* Tasks to complete
A. In the Lay Day report, copy out the passage from "13 of the 15" up to and including "Church, Winnabow, NC.".
B. According to the Lay Day report, which scripture did Rev. Elijah Coleman use as the spiritual focus of his meditation?

* Text passage
######
Presiding Elder Alexander Jones, Sr. and WDLC President William Evans congratulates the 13 newly stolled Life members,
The Wilmington District gathered at Johnson Chapel AME Zion Church for the 2022 Lay Day Service in anticipation of celebrating the new Life Members to be stolled. The district was called to worship by the Host Pastor, Rev. Dr. Henry Young and welcomed by the Host President, Bro. Darryl Dyson. The Meditation was given by Reverend Elijah Coleman, St. Phillip AME Zion Church, Wilmington, NC. Rev. Coleman used as the spiritual focus Romans 8:38-39 to anchor the topic ‘God is Greater. The meditation lifted the ‘Serving Our Flock’ theme to show that regardless of one’s current, previous, or future economic, social, or educational status, God is Greater because God’s desire is to have all his children with Him; God can change even our name; and give us victory when we follow His directives.
13 of the 15 newly stolled Life members
The WDLC celebrated 15 new Life Members in a stolling service led by WDLC President William Evans and Presiding Elder Alexander Jones, Sr.! The new Life Members are: Helen Freeman, Evergreen AME Zion Church, Delco, NC; Henry B. Robbins, Albert L. Robbins, Brenda Grady, and Charles Grady of Summerville AME Zion Church, Leland, NC; Darryl Dyson, Sr., LaShonna Dyson, Ingrid Oliver, Michael Oliver, Jewel M. Patterson, Alfonso Beatty, Claude Robinson, Sr. Rev. Dr. Henry J. Young of Johnson Chapel AME Zion Church, Leland, NC; and Thomas Bellamy and Emma Bellamy of Christian Chapel AME Zion Church, Winnabow, NC.
Lavonia Lewis, Lay Day Presenter
The Lay Day Academy presenter, Lavonia Lewis is the 2022 Wilmington District Lay Person of the Year. Lavonia shared ways to increase our efficiency and effectiveness in serving our flock by networking and establishing partnerships. Lavonia is employed by Men and Women United for Youth Families through the NC Department of Health and Human Services. The MWUYF is located in Columbus County. Through her work as the Food and Nutrition Manager and Youth Programs Coordinator she forms partnerships with faith-based communities to best utilize the resources she has available to meet the needs of her clients. How does this partnership work? The faith- based community can get the information to the communities it serves; the faith based communities my be able to combine their resources with those available through her organization; the faith-based community may not have information to deter fraud; faith based organizations can encourage its underserved populations to trust the resources that can help them; if the issues extend beyond what either of the organizations can handle, either may be able to refer the client to other resources. One such program is the Cape Fear Healthy Opportunities Project (HOP). This project helps residents in Brunswick, Columbus, New Hanover, Onslow or Pender County who are receiving Medicaid Managed Care and are having problems with enough food, safe or affordable housing, problems driving or finding a ride, or feeling safe. MWUYF provides 10 programs and services under one umbrella for the four counties of Columbus, Bladen, New Hanover, and Bladen counties. These ten programs range from disaster relief to workforce development to a youth-led, peer to peer leadership known as Youth Ambassadors for a Better Community. The key is being available to serve.
######
* Dataset entries
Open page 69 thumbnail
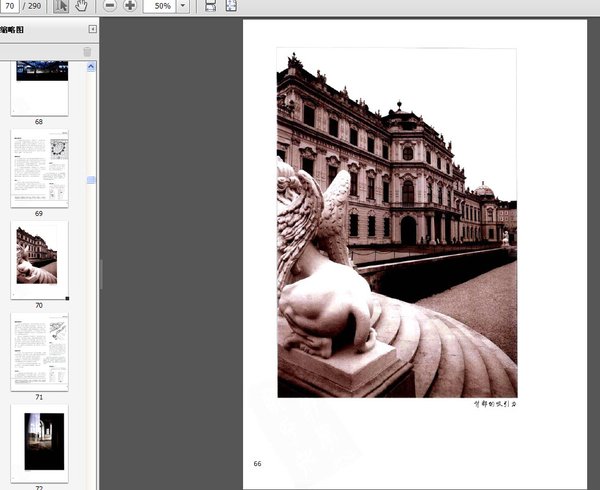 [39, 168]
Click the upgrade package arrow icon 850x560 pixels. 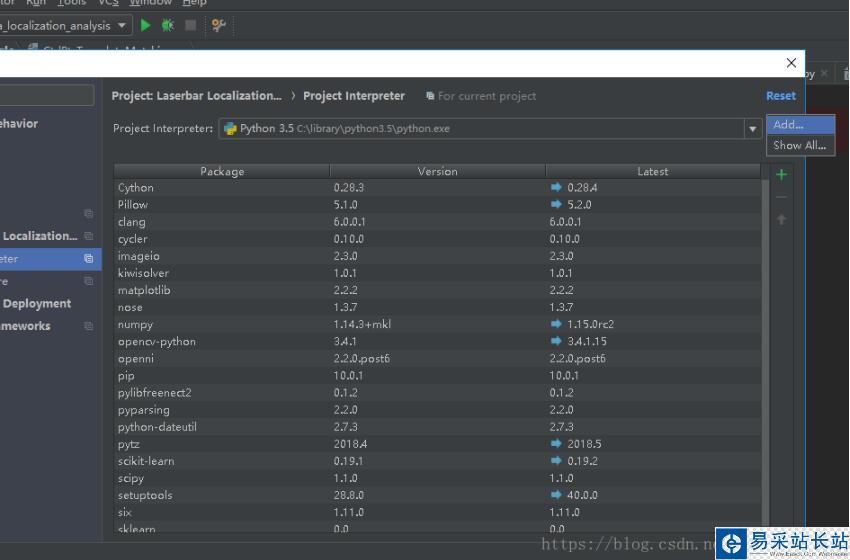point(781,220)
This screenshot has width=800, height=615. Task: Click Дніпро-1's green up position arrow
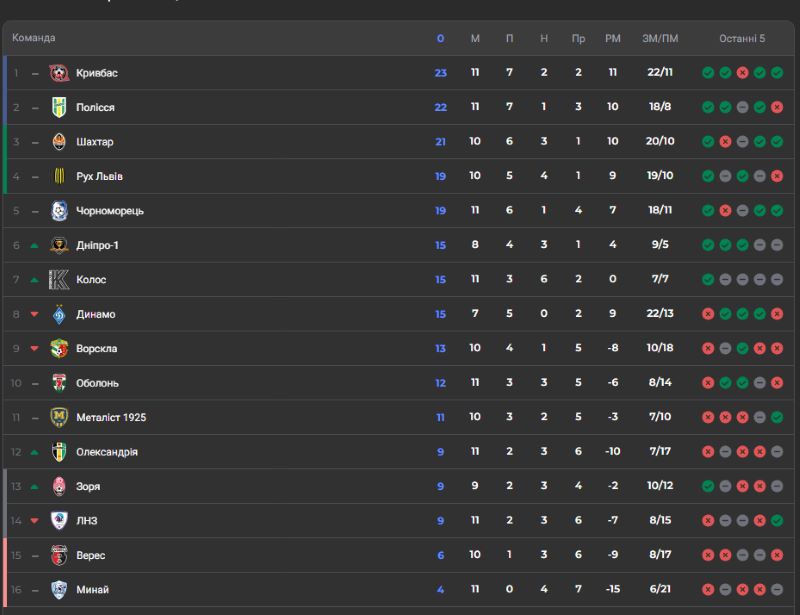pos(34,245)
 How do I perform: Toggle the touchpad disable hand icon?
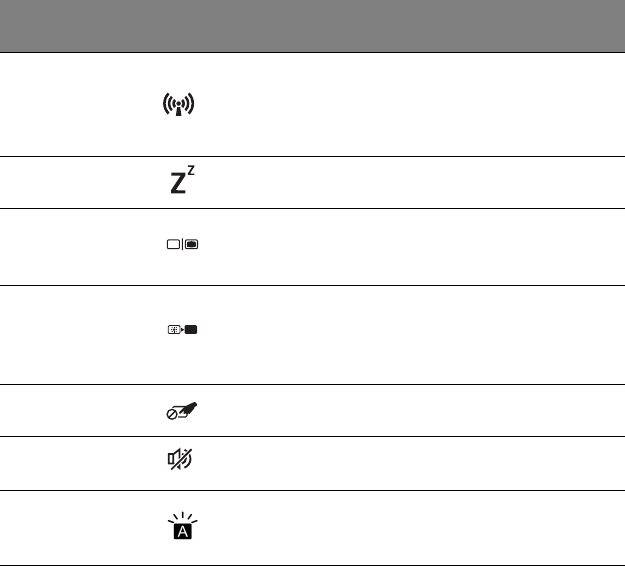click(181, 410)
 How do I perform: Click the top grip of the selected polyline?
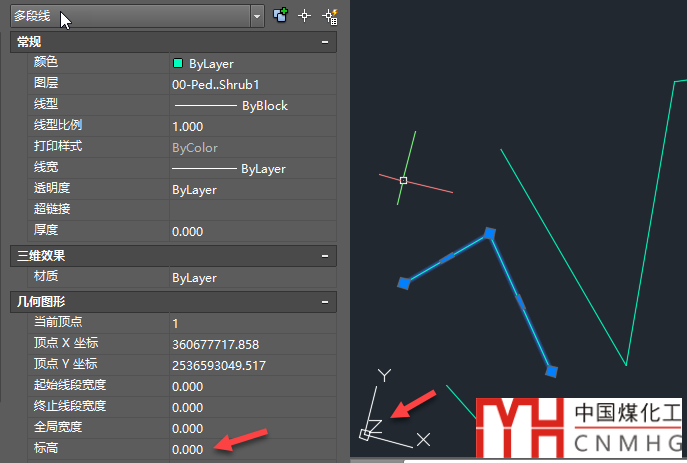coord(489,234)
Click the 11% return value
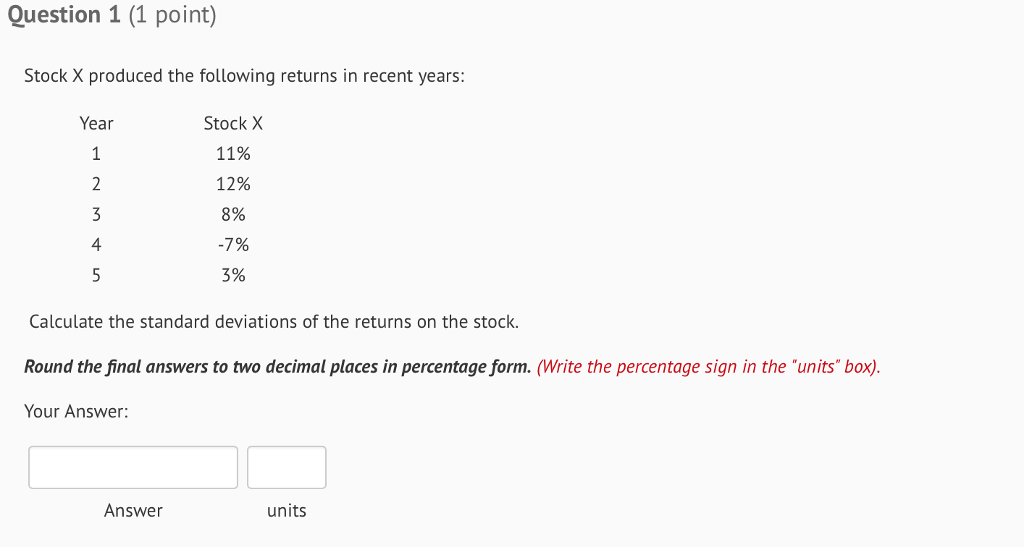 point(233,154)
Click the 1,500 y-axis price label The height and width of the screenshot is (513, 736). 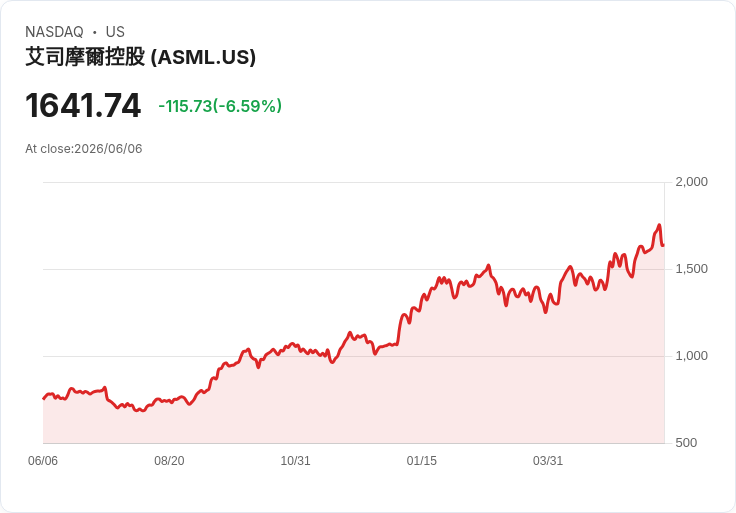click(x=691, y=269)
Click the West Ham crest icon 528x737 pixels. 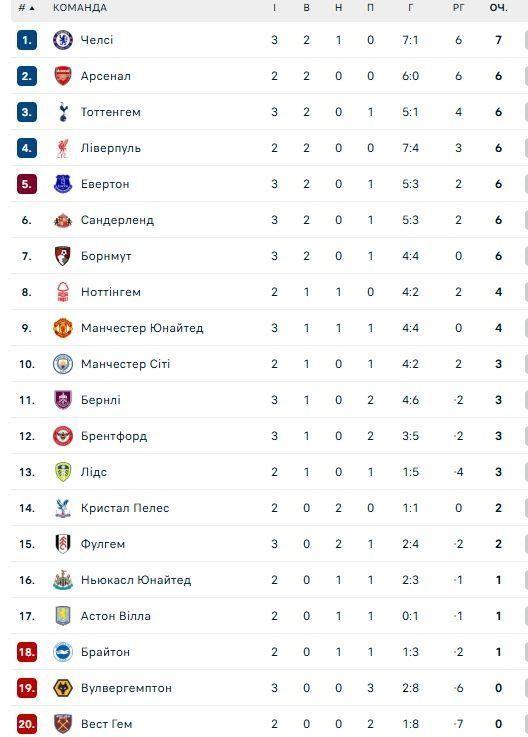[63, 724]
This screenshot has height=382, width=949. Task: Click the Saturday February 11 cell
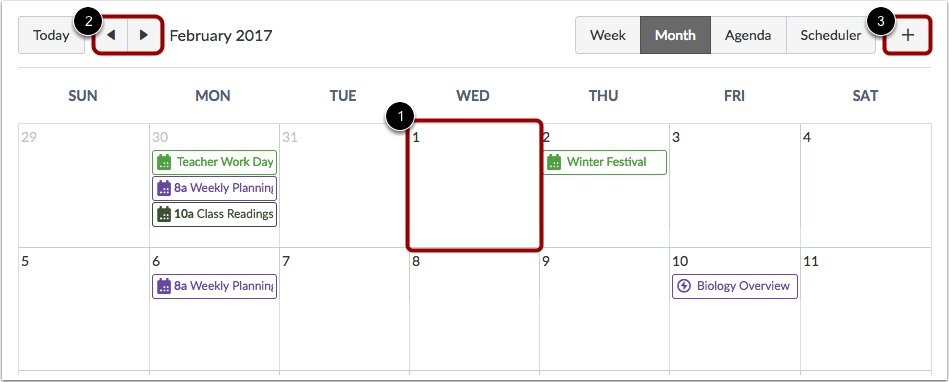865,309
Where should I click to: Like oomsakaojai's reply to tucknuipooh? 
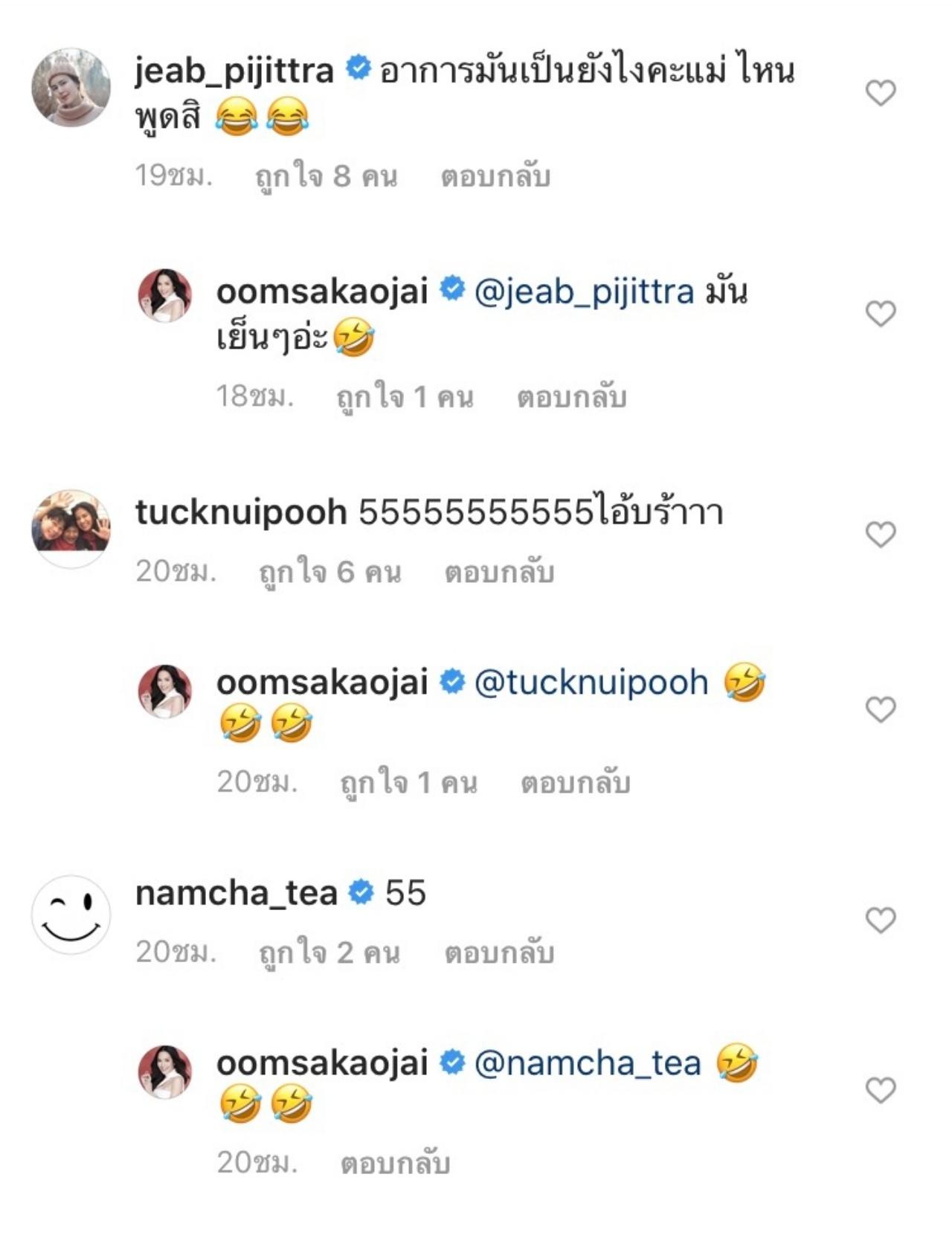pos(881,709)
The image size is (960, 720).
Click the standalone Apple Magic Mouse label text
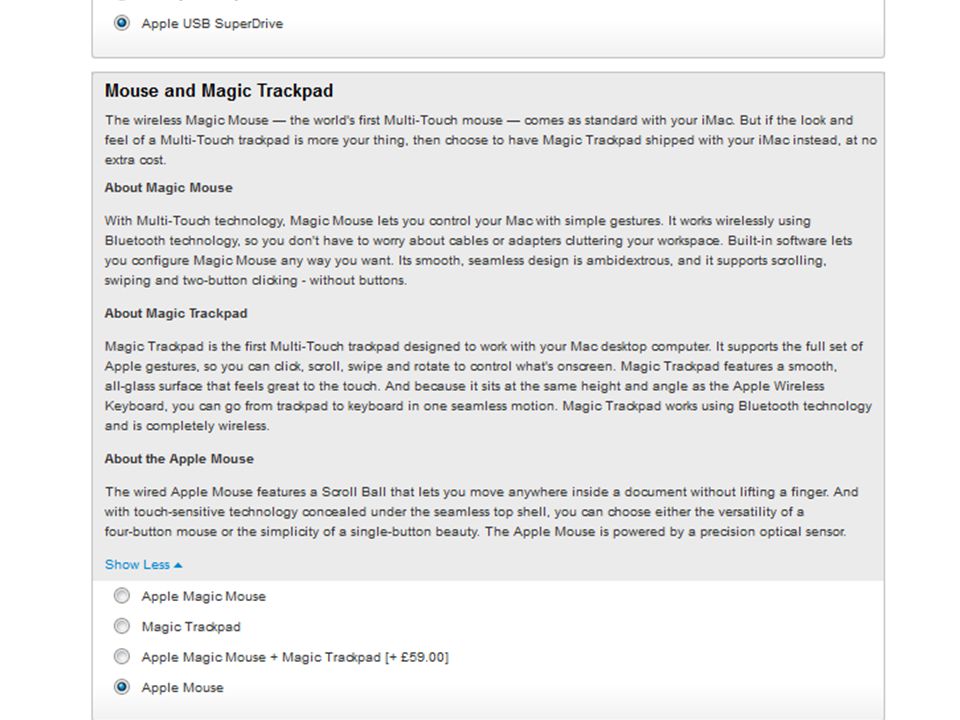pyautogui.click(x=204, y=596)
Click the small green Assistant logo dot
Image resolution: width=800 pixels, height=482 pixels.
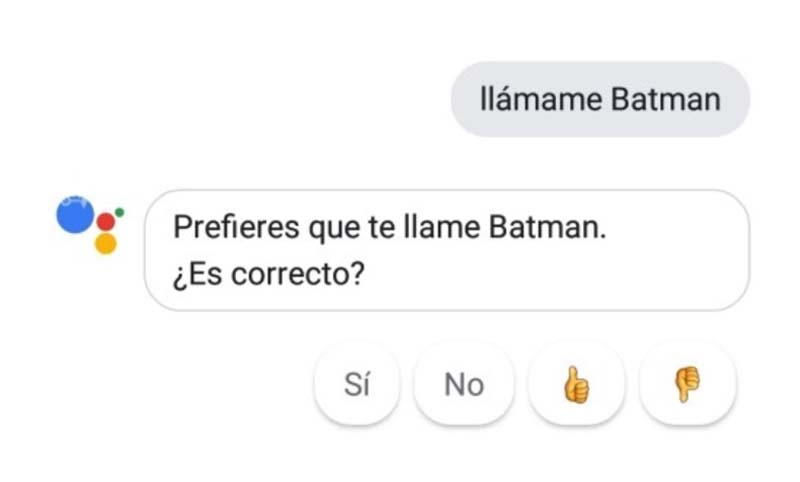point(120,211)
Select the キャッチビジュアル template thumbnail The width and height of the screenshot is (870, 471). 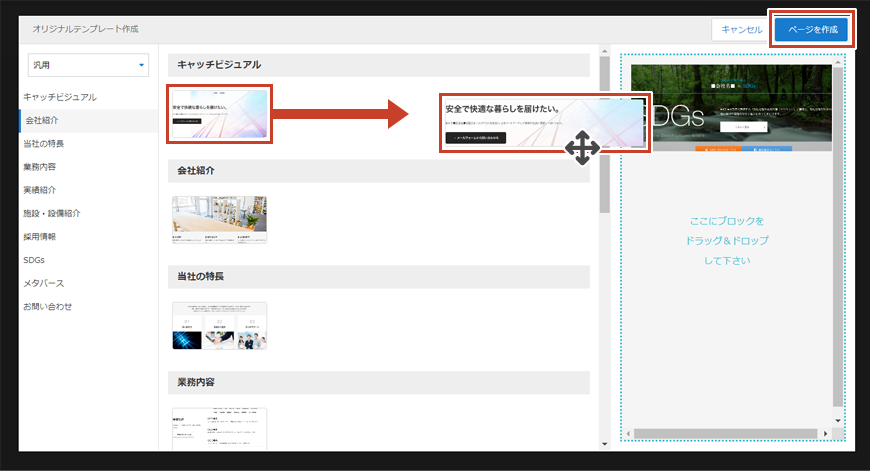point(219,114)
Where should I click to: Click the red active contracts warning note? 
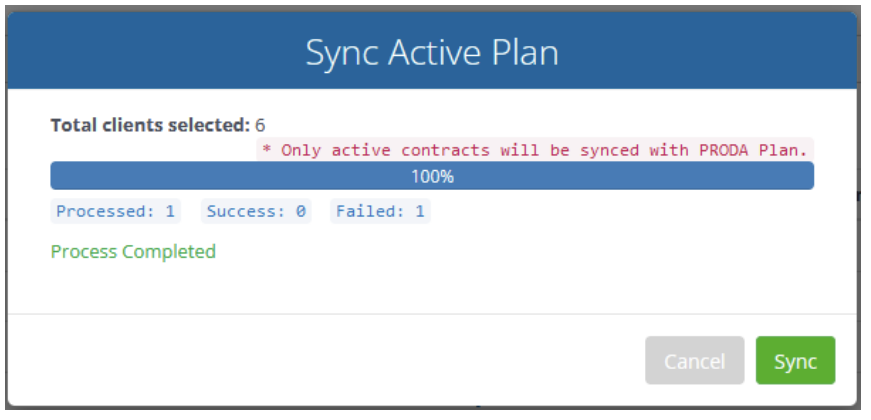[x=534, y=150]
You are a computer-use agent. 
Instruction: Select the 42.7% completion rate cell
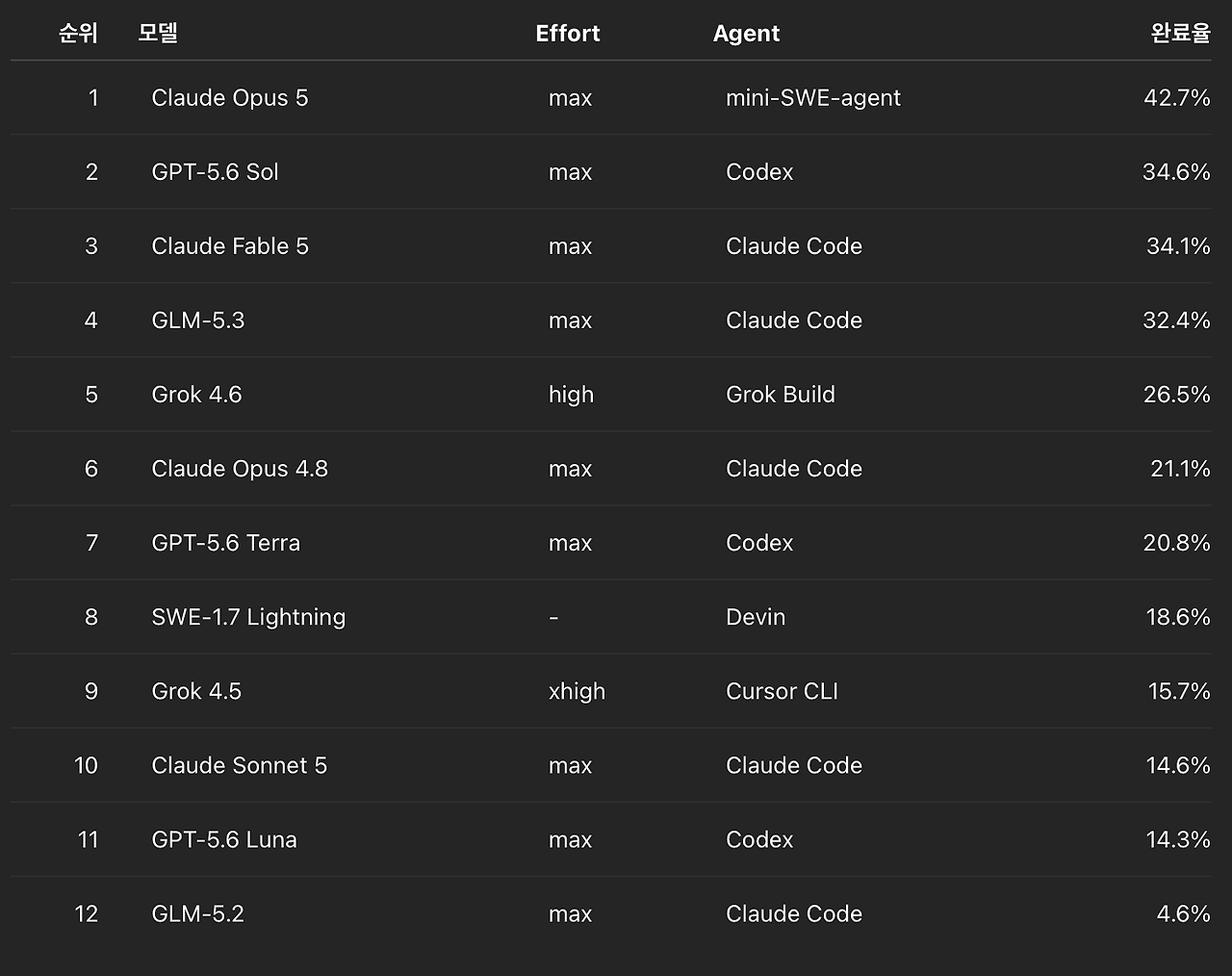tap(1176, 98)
######
* Set of answers
A.
13 of the 15 newly stolled Life members
The WDLC celebrated 15 new Life Members in a stolling service led by WDLC President William Evans and Presiding Elder Alexander Jones, Sr.! The new Life Members are: Helen Freeman, Evergreen AME Zion Church, Delco, NC; Henry B. Robbins, Albert L. Robbins, Brenda Grady, and Charles Grady of Summerville AME Zion Church, Leland, NC; Darryl Dyson, Sr., LaShonna Dyson, Ingrid Oliver, Michael Oliver, Jewel M. Patterson, Alfonso Beatty, Claude Robinson, Sr. Rev. Dr. Henry J. Young of Johnson Chapel AME Zion Church, Leland, NC; and Thomas Bellamy and Emma Bellamy of Christian Chapel AME Zion Church, Winnabow, NC.

B. Romans 8:38-39